In the 1880s, William James argued that individuals do make a difference in history, and that the study of influential people is a defensible academic pursuit. The literature on leadership today raises three distinct challenges to his position:
that everyone is a leader, (b) that no one is a leader, and (c) that leadership is self-leadership. To avoid confusion, educators should look closer at the arguments, not only for historical reasons. There are sound theoretical, conceptual, and psychological reasons, for teachers and students alike to look closer at his argument.
Leadership studies rarely look back prior to 1900. For whatever reason, those remote deliberations seem irrelevant today. An exception has been made for historical studies of actual leaders, such as Attila the Hun, Abraham Lincoln, and Jesus. A few prominent writers such as Plato and Machiavelli appear in the literature, like museum pieces, presented more as curiosities than anything else. Contemporary writers will use their authority now and then to add a certain literary gilding, for an apt phrase or a clever quotation.
Closer inspection of prior deliberations reveals they were frequently embroiled in the very same issues that trouble us today. In many instances, their treatment turns out to be superior. Few scholars for example exceed Aristotle in rigor and breadth. Yet, even when there is no appreciable difference in quality, they deserve credit for having wrestled with the issues before contemporary scholars did.
Perhaps by being reacquainting with their work, people can avoid reinventing the wheel, as they say, and instead build on their achievements (Wren, 1995; Clemens & Mayer, 1999).
In trying to build on their work, researchers tend to take for granted the deliberations that brought them to this moment. Even when people do rely on earlier work, they frequently take an uncritical view. Scholars see no reason to
revisit controversies that have long been settled. They are, in other words, building on foundations they see no reason to inspect.

#### Dataset section:
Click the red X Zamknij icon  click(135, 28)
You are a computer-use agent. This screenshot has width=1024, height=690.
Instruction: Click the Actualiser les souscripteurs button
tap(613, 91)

#### What the exercise asks:
Reproduce verbatim the portion of the text on William James and leadership studies that runs from "Perhaps by being" up to and including "reason to inspect.".

#### Written solution:
Perhaps by being reacquainting with their work, people can avoid reinventing the wheel, as they say, and instead build on their achievements (Wren, 1995; Clemens & Mayer, 1999).
In trying to build on their work, researchers tend to take for granted the deliberations that brought them to this moment. Even when people do rely on earlier work, they frequently take an uncritical view. Scholars see no reason to
revisit controversies that have long been settled. They are, in other words, building on foundations they see no reason to inspect.